I broke my collar bone, I have a cold, and my wastebasket is overflowing with kleenixes soaked in snot. (Kleenix: Fuck you, too. No ™ for you today. Sue me: I have a poetic license and know how to use it.) When I sneeze, everything hurts. Especially my normally sunny disposition.
So here goes. Jethro Tull is cranked on the stereo. (Under 40? Look it up.) I'm venting and I can't stop.
I got a speeding ticket. Yeah, I know, my fault. I did the whole "Yes, Officer" thing to no avail, "Yessir, my car is a very bright shade of red." No avail there either. Ticket No. A1O1AFA. $281. That's not even what makes me cranky. I have a line item in my budget for speeding tickets.
In Florida, you see, you can avoid points on your license (and potentially retirement-ending increases in insurance premiums) for anything short of manslaughter by going to an optimistically-titled Driver Improvement School. I did that. Aced the online course and got my certificate excusing me from further just reward for Ticket No. A101AFA, which I duly presented at the courthouse. The smiling clerk had the decency (or maybe it was some private amusement) to roll her eyes at her own explanation: "That there's for Ticket No. A101AFA. What you got here is Ticket No. A1O1AFA."
I still am not truly fluent in Southern, but I get that "that there" and "what you got here," when used together, are Southern for "incompatible." A1O1AFA. You see that character in the Ticket No. between the two "1"s? That's the letter "O." It is not the numeral "0." "Don't feel bad," the smiling lady said, "It happens all the time."
Feel bad? FEEL BAD!!??
I didn't let my inner crankiness leak out until I got back to the courthouse parking lot. I'm cranky, not stupid. (Although, as we shall see, that too is open to question.) But, let's set that aside for now. Fast-forward to two weeks ago.
This is Florida, where little makes sense on the best of days. They closed the Pinellas Bike Trail for badly needed repairs -- OK, that makes sense -- but without notice. With fat little legs pumping furiously and hellbent for the Starbucks in Clearwater on a sunny Saturday morning, I fetched up short against the new signage. (This was before the broken collar bone, you see. I'm getting to that. Hold yer water.) Anyway, I discussed the overall situation with a clipboard-toting supervisor who was turning back a stream of cyclists, all suffering from varying degrees of cranky.

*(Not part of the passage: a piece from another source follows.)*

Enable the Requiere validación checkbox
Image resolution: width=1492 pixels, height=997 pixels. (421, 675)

"Where," I queried, "is the detour?"
"I'm sorry, sir, I can't give you that information." (Huh?)
"Why not?"
"Well - don't quote me on this - but the lawyers recommended against it."
That's a quote.
Lawyers or not, I picked a not-too-safe route around the closed section and made my rendezvous with my Vente Coffee Light Frapuccino, One Extra Shot. On the way home, the clipboard wielder had gone for the day. So I pissed on his sign. Don't quote me on that. I noticed there were a couple of other fresh puddles around the sign.

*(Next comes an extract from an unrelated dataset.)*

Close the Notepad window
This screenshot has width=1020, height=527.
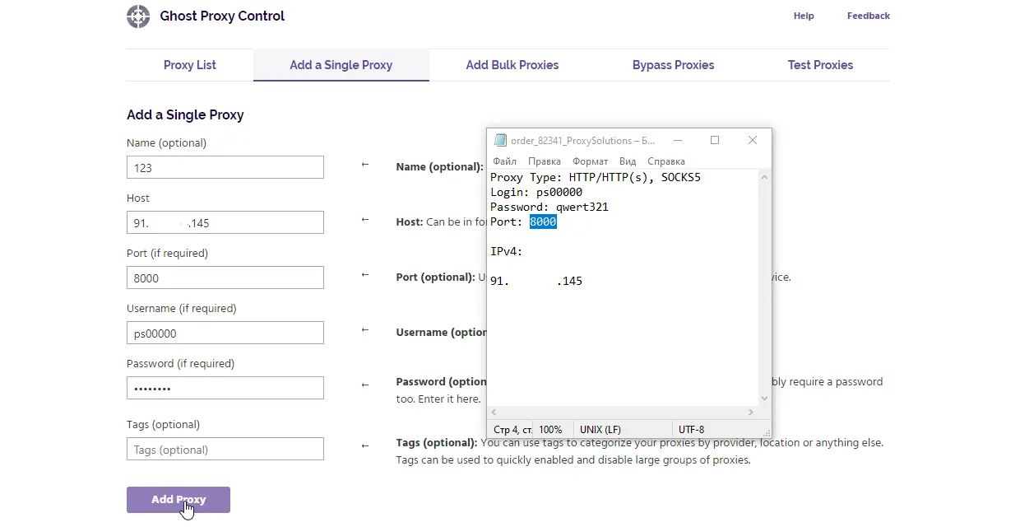click(752, 141)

(Wait - I need another box of kleenix ---)
Feeling flush from my spontaneous expression of discontent over the trail closure, I approached Taylor Park (the very Taylor Park of my dreams), which sits three miles north of home-sweet-trailer-park. Nice pond, nice walking trails, nice park benches at strategically beautiful and peaceful locations. I angled cautiously -- oh, so cautiously -- off the bike path toward the first bench I saw.
And woke up looking up at the trees.
The little old lady who woke me up said I must have hit a tree root under those leaves over there. More likely I was still pissed enough at the smiling ticket lady or the clipboard guy that I suffered the momentariest lapse in attention.
Fast forward once more to the ambulance because nothing good happened in between. The EMT manning my IV line casually flipped the question up in the air, "So - have you ever had a stroke before?" Lucky for the EMT, I had just pissed on a sign, or he would have had an issue with his damn ambulance.
No, I didn't have a stroke, just a broken clavicle. "Use this sling and take these pills. You'll feel better in about six weeks." That doctor didn't know I was going to catch this damn cold.
Now you know why I'm cranky.
(Reminder to self: When the pain pills wear off, you should probably delete this.)